Os japoneses não tinham nenhuma história anterior de democracia e liberdade, e os alemães tinham só memórias da desastrosa República de Weimar, mas a ocupação americana nos dois países supervisionou sua transformação em democracias bem-sucedidas. Justificam-se esperanças maiores para o Iraque porque sua população tem alto nível de instrução, o país possui uma infra-estrutura desenvolvida e porque será moralmente obsceno se os lucros das imensas reservas petrolíferas não forem investidos na reconstrução do país.
Como explica o relatório do GIC, "para a população iraquiana, que, desde 1980, já passou por um conflito devastador com o Irã, a operação Tempestade no Deserto, as sanções econômicas, o isolamento internacional e os periódicos ataques aéreos americanos e britânicos, um estado de guerra é algo que já existe há duas décadas". Que ninguém imagine que, se deixarmos de agir, a população iraquiana será deixada em paz -muito pelo contrário. Podemos agir para abreviar seu sofrimento.
Tampouco podemos criticar esta guerra dizendo que se trata de uma ""aventura imperial". A população iraquiana já está vivendo sob uma ocupação imperial. Os 80% da população formados por muçulmanos xiitas vivem sob a égide imperialista da minoria sunita, com quem não sentem nenhuma identidade comum.
Se seu ódio por Bush supera o que sente por Saddam, eu me solidarizo com você -é por isso que eu também, antes, enxergava a guerra com medo e desdém. Mas desconfio que, se você se visse frente a frente a realidade do Iraque de Saddam, mudaria de opinião. Claro que formar uma aliança com Bush é uma experiência desagradável, mas nos aliamos a Stálin para derrotar Hitler.

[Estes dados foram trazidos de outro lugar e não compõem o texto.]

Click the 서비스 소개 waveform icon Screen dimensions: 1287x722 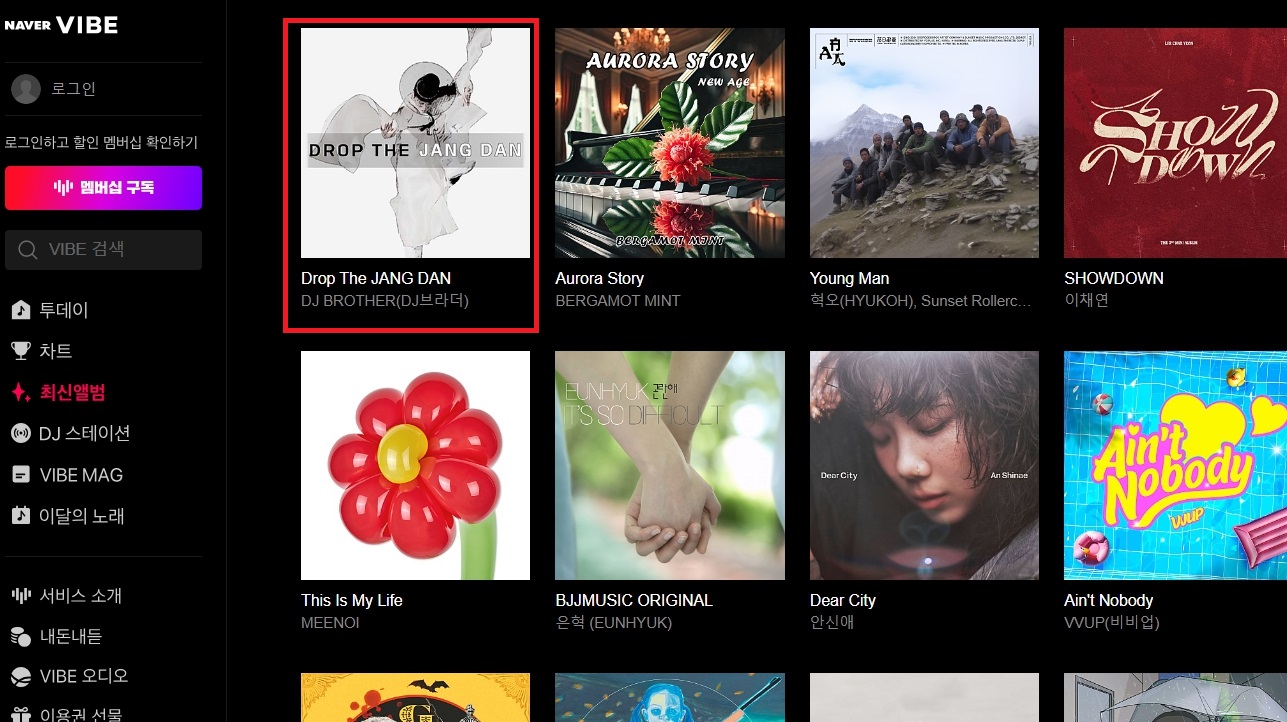20,595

Não precisamos dos argumentos de Bush sobre "ação preventiva" nem das ADM para justificar a guerra. Precisamos apenas dos argumentos humanitários que usamos em Kosovo para tirar do poder o monstruoso Slobodan Milosevic -e, desta vez, poderemos agir com a certeza (em vez de apenas a suposição) de que a população que está sendo tiranizada vai aplaudir a ação.